─── Provided text

Date: Tue, 29 Nov 2022 12:21:20 -0500	[thread overview]
Message-ID: <87edtlptgv.fsf@laura> (raw)

Greetings Guilers,

There's been a discussion on the state of debugging with Guile on the
guix-devel mailing list.  Here's the relevant link if you want the full
discussion:
<https://lists.gnu.org/archive/html/guix-devel/2022-11/msg00283.html>
which is a reply to <https://issues.guix.gnu.org/issue/58812#id=33>.

I'm going to resume what I've gather here.  I've mainly cutoff Guix
related stuff.  I'm also putting names here for the sake of clarity.

I think it would be interesting to have more inputs from the Guile users
at large -- outside of Guix -- on that topic.  From my personal
experience and the echo I get back from other users, the debugging
experience in Guile is frustrating.

Things I've gather in this reading and on the IRC with other users.
This is by no way a wish list, but simply ideas to improve the debugging
experience:

  1. Documentation on debugging should be improved.  e.g. The `pk`
     procedure.

  2. A tutorial on how to debug a project with `pk` and the REPL.

  3. A single-step (instruction and line) debugger.

  4. Integration in GDB.  e.g. GDB could insert breakpoints in Scheme
     code.

  5. Maybe not make a debugger with a paradigm for language like C but
     instead take inspiration from other Scheme implementation like
     Racket.

Resume start here:

zimon:

  Preparing some materials for introducing Guile to GuixHPC folk, I am
  trying to collect some tips and, if I am honest, the debugging
  experience with Guile is really poor; compared to others (as Python).
  For example, DrRacket provides an easy and nice user experience

  Well, IMHO, we are somehow suffering from some Guile limitations and
  improvements in this area are an hard task.

Maxim:

  I also agree!  It's hard to convince people to pick Guile for their
  project when there is:

  1. Lack of a debugger that can break and step anywhere in your source
     code
     
  2. Lack of debugger integration to an IDE (it's not even integrated
     into Emacs)

──────
─── Collected material

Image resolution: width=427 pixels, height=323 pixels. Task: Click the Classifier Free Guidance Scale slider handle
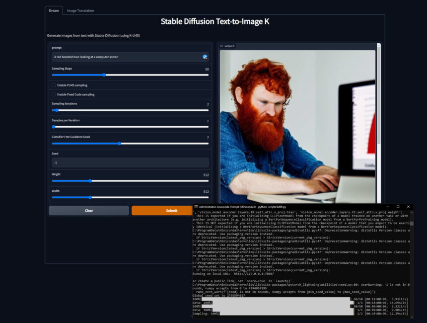[120, 143]
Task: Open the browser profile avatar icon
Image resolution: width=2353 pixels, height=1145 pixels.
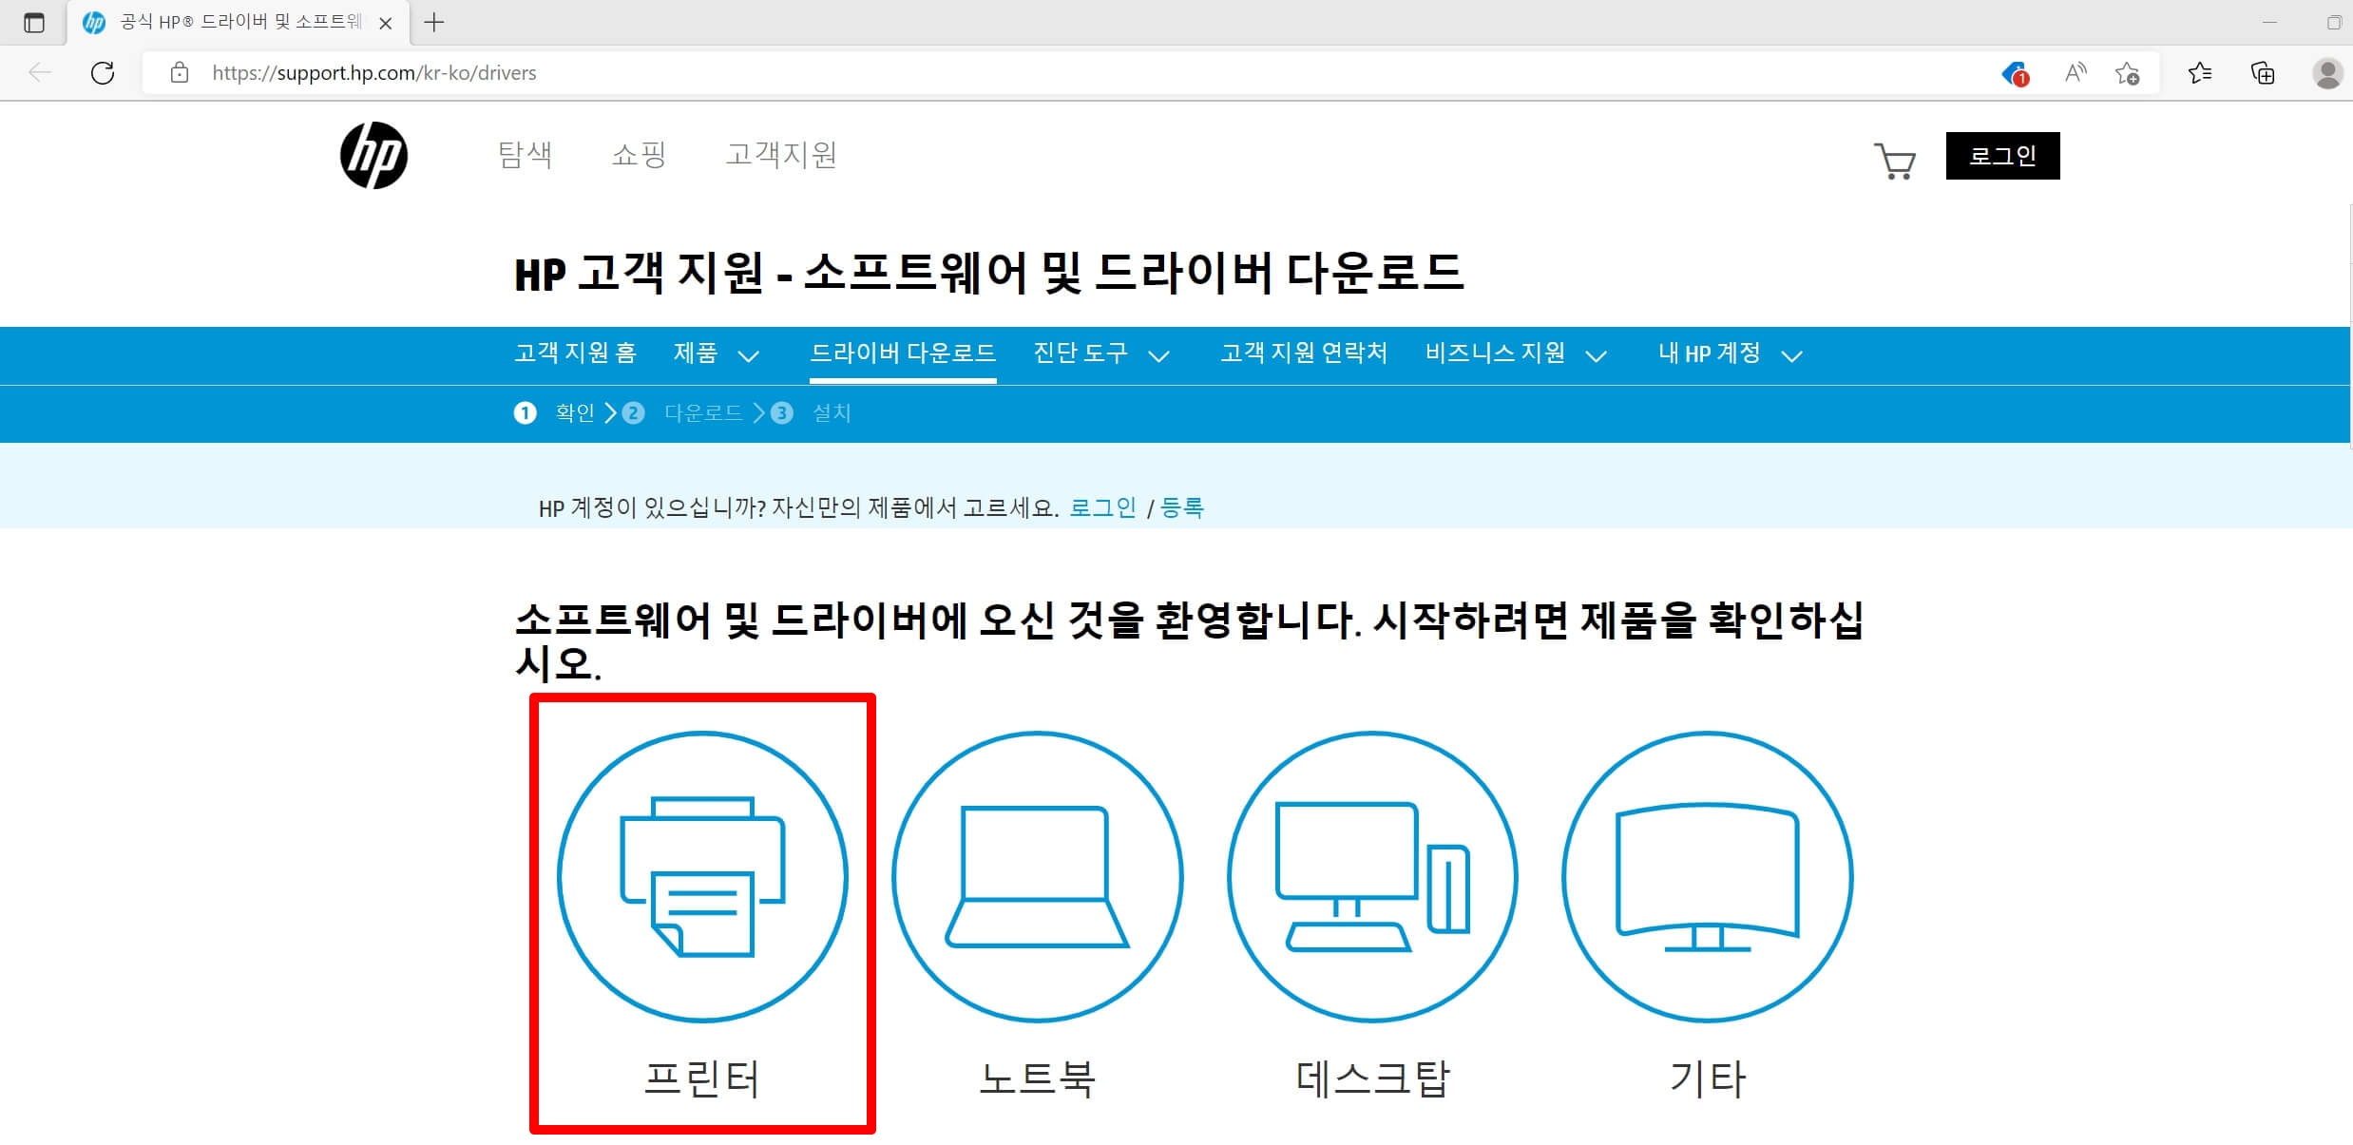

──────

- Directives:
**A)** From the Guile debugging post, extract the passage between "I also agree!" and "into Emacs)", inclusive.
**B)** Continue the Guile debugging post from the point where it stops.

- Answers to each task:
**A)**
I also agree!  It's hard to convince people to pick Guile for their
  project when there is:

  1. Lack of a debugger that can break and step anywhere in your source
     code
     
  2. Lack of debugger integration to an IDE (it's not even integrated
     into Emacs)

**B)**
  Perhaps we should assemble a Guile debugger workgroup that'd review
  what's broken, what's missing, what can be borrowed from other Scheme
  or languages for inspiration

Ludo:

  Well, Guile has a debugger that lets you do that [...] Geiser is not
  Visual Studio™ but it does a good job.

  Also, [...] I mentioned before that I almost never use breakpoints on
  Guile code [...]  because it’s rarely the right tool for the job.

  I believe this is largely due to (1) writing functional code, and (2)
  doing live programming at the REPL.  Why would you use breakpoints
  when you can just call the relevant procedures on some input to see
  how they behave?

  So I think you won’t convince people to pick Guile for their project
  by selling it as a C/C++/Python drop-in replacement.  Guile is about
  functional programming and live coding so the set of tools differs.

  Despite what I wrote, I think it’s a good idea.  I suppose inspiration
  would come from other Schemes, in particular Racket, and perhaps from
  other live-coding systems (Common Lisp, Smalltalk, etc.), rather than
  from Python or C.

Zimon:

  Maybe I am wrong or miss some Guile features.  From my experience, the
  issue is not the way that the information is presented or how we
  interact with it (Geiser or else) but, instead, the issue is the
  availability of such information.

  Well, so you are using the good ol’ way putting ’pk’ here or there,
  right?  One thing when debugging is to inspect the current state of
  the program; [...] And, ’pk’ is the poor man breakpoint. :-)

  Racket is an example of functional programming and live coding.
  Haskell is another; it is functional programming and if I might, I
  would recommend to give a look at the interactive GHCi debugger

Maxim:

  When searching for how the debugger work in the Guile Reference info
  manual, I also don't find anything useful: only the gut of the
  debugging API of the Guile VM appears to be documented ("Debugging
  Infrastructure"), so documentation is another place that could be
  improved, with some examples and pro tips for real life, practical
  debugging with Guile.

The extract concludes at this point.